I have been attempting to research old houses and the like in my area and I have been finding it difficult at times. One I have specifically been having difficulty with is the first 200 years or so of history regarding Belvedere House located in Drumbo, Northern Ireland. I was wondering if you could pass on some tips and maybe help me in my research into the origins of the house previously mentioned. Thank you in advance.

AddictQq

Hello there. I had a similar project to do for university and my lecturer told me that county libraries and record offices were always a good place to start. At my local library those documents are stored in a downstairs area. And they also have maps and loads of local history texts. I think it's a good place to start.

in_co

Hi.

Local, specific history like this can be hard to track down sometimes, but if you have access to the public archives or records in your area - usually held in the local library or perhaps town hall - you can find out a lot there. In particular, there will be bills of sale, taxation records, land grants that can help you piece together the history of the house.

From the bills of sale you should be able to find the family name of earlier or even original occupants. Then you can expand that information into constructing a picture of the lives of people who lived there. For information on the occupants again, try town records. If that fails, scour the birth/death registers of your local parish. Barring a fire or something, they should have invaluable information on the people themselves - names, age, perhaps even occupation.

But like I said, start with your local public archives or town library. As they said in V for Vendetta, "The same is true of every country: their most reliable records are tax records."

fmdx

Does Ireland have the concept of Land Title or title insurance? Throughout most of America we do and a title searcher would be able to provide a good jumping off point with a chain of custody back to the land patent.

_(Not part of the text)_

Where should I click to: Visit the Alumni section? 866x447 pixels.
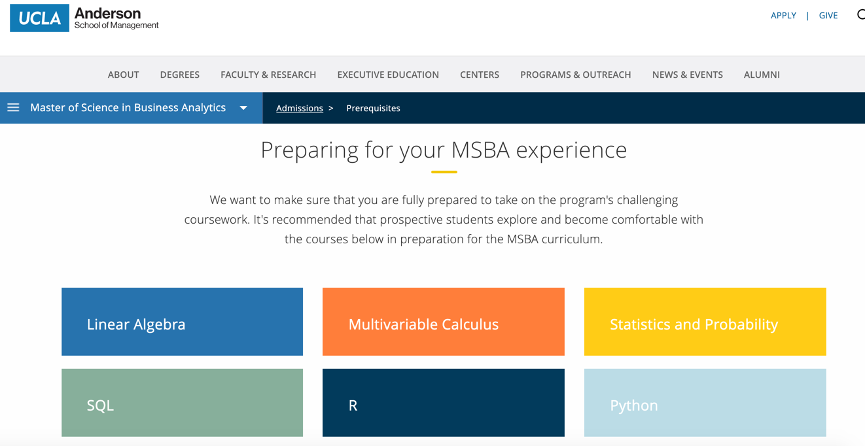click(x=762, y=75)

Contact a title insurance company! Or go to your local Register of Deeds and ask them for help (your mileage may vary, they may refer you to a title insurance company).

In my part of WI title searchers double check 60 years worth of deeds for the specific properties their companies are going to insure, but could go all the way back to the Land Patent (where the government granted the land). This will give you lots of names of the owners, and a good jumping off point in terms of names of families who owned the land, etc. If you can find an abstract for the property, it will save a lot of work and give you the whole property history back to the land patent.

All it would take is a property address to find the tax bill, from there it should have the property description listed (Lot 3 of x subdivision, a metes and bounds description, etc.) and from there you could track all the deeds back on the property. A chain of custody can certainly be insightful, as it may show if the land was inherited (was it divided up among 6 children?), approximate death dates, divorces, etc.